By its very nature, big data needs space to grow. Just as the methods of accessing and analyzing data have evolved, so too must the technology used to store and access it. In the old data warehouse model, companies that needed more space and more server power for their data would simply add more servers to the racks and more racks to the data center. In many cases, however, this model leaves unused server resources in the form of memory, CPU power, or storage space. The alternative to this model is virtualization.
What is Virtualization?
Before going any further, it is important to have a clear understanding of what virtualization is, since it is a term that many business professionals may hear but may not fully understand. As the name implies, virtualization deals with the creation of a virtual machine, operating system, storage system, or some other computing resource. In this case, we are primarily dealing with virtual machines.
Rather than having 3 separate physical servers, for example, someone who utilizes virtualization may run three virtual machines on one server. In each instance, the virtual machine has its own operating system, own applications, and essentially runs independently of the others. The virtual machine management system will allocate CPU and RAM according to the system administrator’s specifications.
The Benefits of Virtualization
There are both general benefits to virtualization and benefits specific to big data. In general virtualization is good when you need to run two separate systems but do not need to allocate an entire machine to each one. For example, you could have two servers, one running Red Hat Enterprise Linux (RHEL) and another running OpenBSD, each of which uses less than 50% of its server’s resources. On the other hand, with virtualization, you could run one server with any OS of your choice and then create two virtual machines, one running RHEL and the other running OpenBSD, thereby maximizing your server’s resources.

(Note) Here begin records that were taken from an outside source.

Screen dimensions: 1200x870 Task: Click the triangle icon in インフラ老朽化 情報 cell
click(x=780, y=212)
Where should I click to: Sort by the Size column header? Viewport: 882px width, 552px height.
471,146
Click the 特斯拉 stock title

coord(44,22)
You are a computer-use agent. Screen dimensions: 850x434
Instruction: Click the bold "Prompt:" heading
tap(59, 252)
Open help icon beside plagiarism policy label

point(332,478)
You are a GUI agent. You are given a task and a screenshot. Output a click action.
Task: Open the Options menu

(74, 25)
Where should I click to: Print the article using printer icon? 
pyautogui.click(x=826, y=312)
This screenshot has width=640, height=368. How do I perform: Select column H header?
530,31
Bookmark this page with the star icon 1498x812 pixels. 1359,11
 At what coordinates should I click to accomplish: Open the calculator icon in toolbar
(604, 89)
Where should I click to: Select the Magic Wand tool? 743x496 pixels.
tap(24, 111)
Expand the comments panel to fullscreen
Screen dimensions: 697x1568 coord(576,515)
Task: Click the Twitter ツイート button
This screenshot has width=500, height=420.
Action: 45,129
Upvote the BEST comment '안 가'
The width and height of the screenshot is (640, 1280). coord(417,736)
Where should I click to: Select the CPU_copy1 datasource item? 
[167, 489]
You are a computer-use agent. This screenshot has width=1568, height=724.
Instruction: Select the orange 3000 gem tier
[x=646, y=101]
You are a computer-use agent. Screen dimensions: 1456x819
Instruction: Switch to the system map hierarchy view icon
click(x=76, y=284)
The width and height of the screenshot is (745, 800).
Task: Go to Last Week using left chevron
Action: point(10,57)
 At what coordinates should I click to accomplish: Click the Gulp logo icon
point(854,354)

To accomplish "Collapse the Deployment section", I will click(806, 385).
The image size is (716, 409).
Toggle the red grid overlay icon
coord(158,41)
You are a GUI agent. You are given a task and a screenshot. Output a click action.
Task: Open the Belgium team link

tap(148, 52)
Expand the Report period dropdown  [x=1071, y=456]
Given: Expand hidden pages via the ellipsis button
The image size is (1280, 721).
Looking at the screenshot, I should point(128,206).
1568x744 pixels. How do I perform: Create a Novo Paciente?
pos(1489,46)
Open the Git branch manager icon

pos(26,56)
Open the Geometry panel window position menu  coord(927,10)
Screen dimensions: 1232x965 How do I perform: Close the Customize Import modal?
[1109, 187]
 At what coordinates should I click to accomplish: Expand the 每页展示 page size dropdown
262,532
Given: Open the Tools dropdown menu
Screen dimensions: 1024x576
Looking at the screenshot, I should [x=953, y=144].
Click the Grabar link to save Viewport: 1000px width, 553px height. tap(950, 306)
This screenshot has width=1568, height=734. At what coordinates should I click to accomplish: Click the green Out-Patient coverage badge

The latter method saves energy, money, and ultimately time. It saves energy because one server uses less power than two. It saves money because you only had to pay for one server, and it saves time because you only had to setup and deploy one server rather than two. Essentially, virtualization is all about saving.
So, how does virtualization help big data solutions? Big data needs to be scalable. Remember, by its very nature, big data will grow. What may begin with a few servers may multiply into several data centers. The only efficient way to scale big data is to use virtualization. Many cloud service providers, such as Amazon Web Services and Azure, have already formulated cost-effective rapid deployments of virtual machines. Within minutes, you can create several virtual machines and deploy Hadoop on some cloud services. With many on-premise deployments, this efficiency is often lacking.
Applying Big Data to Virtualization Environments
There are many ways to maximize a big data operations through virtualization. One example of this is Google’s Compute Engine. By providing 700,000 virtual cores for users to easily attach virtual machines to and then tear them down when the finish, Google offers virtual big data infrastructure to its customers. Google has also made the open source technology that powers Compute Engine more efficient through its code contribution and improvements to KVM (Kernel-based Virtual Machine), which has become the standard Linux virtualization technology. Others, such as Xen Hypervisor, which Amazon uses for EC2, and the commercial offerings from VMware are also widely used across many industries.
VMware’s Project Serengeti leverages vSphere as a platform for Hadoop applications. Like the Google implementation, users can save time and money with quick deployments of fully-functional Hadoop installations without having to setup new physical hardware every time. Some of the vSphere features include the cloning of identical nodes for rapid replacing in the event of failure. Being a commercial project, however, VMware does also come with significant cost for each node.
One possible argument someone might make against virtualization in a big data environment is that you run the risk of sacrificing speed for the sake of convenience and monetary savings. This line of thinking supposes that virtual machines, which do not necessarily have the full breadth of the server’s hardware at its disposal, will not perform at a high level and will thus be slower than running a standalone big data appliance.
The evidence, however, suggests that some virtualization techniques may have very minimal increase in elapsed time (as low as 4% in the case of Hadoop on VMware vSphere 5). And some virtual machines may even out perform their native counterparts with performance enhancing components in place.
The other big question that many people in business may have about virtualization is about its security. Whenever you virtualize an entire platform, it means that it is running side-by-side with other virtual platforms on a server. Can the failure of one cascade into others? The simple answer is: no. Virtualization is not like an apartment building where a fire in one unit can spread to the others. A better analogy would be professionals working in an office. Each has a task and works independently of the others. If one calls in sick, it does not affect the performance of others, and in some cases, it may be necessary to replace one employee with a new one who can perform better, but that does not stop others from working.
When you use virtual machines to run Hadoop nodes, each VM is just as independent as a physical node would be in a cluster. A crash, system failure, or even unauthorized intrusion cannot spread to other virtual machines. That applies to both on-premise and cloud deployments.
Virtualization has undoubtedly changed the landscape of enterprise computing in general and will continue to become more of a standard deployment option for big data in particular. For most companies, the benefits will simply outweigh the negligible drawbacks. Both the adoption of cloud services for big data storage and analytics and the necessity to save on data centers will drive the adoption of virtualization in the future.